If you could make a hologram of someone you loved and interact with it every single day, would you do it?
This is the premise of Marjorie Prime, a movie that did gangbusters at Sundance and will likely make scores of people cry quietly into their sweatshirts when it eventually hits theaters. Hamm is Walter, a hologram of Marjorie’s (Lois Smith) late husband. He is as Marjorie remembered him, handsome and kind, and she forms an intimate connection with him that is somehow stronger than her connection with her real life daughter, played by Geena Davis.

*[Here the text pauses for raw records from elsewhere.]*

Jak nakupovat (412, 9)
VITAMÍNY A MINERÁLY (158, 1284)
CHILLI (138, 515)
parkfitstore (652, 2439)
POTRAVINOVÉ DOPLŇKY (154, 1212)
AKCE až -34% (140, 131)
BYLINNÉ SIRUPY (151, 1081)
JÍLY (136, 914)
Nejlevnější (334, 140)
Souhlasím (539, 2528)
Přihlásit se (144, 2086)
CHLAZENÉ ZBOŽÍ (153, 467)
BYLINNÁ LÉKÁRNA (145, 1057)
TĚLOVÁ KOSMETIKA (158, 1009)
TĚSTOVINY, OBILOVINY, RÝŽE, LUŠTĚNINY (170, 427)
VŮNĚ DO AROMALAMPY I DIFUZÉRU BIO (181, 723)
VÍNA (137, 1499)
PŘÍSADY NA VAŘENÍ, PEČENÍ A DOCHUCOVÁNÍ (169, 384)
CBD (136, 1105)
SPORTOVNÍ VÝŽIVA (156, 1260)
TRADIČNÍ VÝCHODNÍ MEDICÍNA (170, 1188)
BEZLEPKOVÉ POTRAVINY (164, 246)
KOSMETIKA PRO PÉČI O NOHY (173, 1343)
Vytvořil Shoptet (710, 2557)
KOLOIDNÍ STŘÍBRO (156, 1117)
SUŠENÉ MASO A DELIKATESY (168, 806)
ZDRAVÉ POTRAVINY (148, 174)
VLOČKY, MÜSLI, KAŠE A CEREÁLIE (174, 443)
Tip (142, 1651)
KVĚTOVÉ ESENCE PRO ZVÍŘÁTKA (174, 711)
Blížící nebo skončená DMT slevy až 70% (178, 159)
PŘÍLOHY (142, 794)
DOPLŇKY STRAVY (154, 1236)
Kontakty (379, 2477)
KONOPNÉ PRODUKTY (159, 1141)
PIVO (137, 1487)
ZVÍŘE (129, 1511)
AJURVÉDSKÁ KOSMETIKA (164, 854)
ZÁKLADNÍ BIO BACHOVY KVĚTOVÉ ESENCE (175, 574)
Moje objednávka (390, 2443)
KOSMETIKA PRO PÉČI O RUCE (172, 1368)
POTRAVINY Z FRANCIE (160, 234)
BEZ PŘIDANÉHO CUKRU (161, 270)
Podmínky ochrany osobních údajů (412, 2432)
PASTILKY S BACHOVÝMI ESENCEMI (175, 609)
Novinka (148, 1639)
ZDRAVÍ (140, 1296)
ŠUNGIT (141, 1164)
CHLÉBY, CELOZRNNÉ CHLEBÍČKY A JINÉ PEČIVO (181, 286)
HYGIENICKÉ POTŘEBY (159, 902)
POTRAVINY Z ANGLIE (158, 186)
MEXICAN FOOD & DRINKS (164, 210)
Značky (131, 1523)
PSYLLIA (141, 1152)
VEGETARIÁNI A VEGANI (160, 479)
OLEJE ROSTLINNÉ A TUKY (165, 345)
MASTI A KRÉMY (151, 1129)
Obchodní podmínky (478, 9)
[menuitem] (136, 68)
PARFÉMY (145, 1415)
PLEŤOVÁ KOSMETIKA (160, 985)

Fun fact: this question has already been posited to great effect by that episode of Black Mirror that made me ugly-cry and by Her, which also hit me in the feelings in a way that felt unnecessary and rude. But that won’t stop Hollywood! Another fun fact: per Vulture, Jon Hamm was ignored on set by the rest of his peers so as to better help him get into character.
Being sexually attracted to Jon Hamm is like being sexually attracted to the golden god of your high school who now works at a car dealership in your hometown—you know that you’re better than it, but you just can’t help yourself. With that in mind, willfully ignoring Jon Hamm on set might be kind of nice.
Marjorie Prime hits theaters sometime soon, ideally just in time for the holidays, when it feels more acceptable to sob hysterically in public.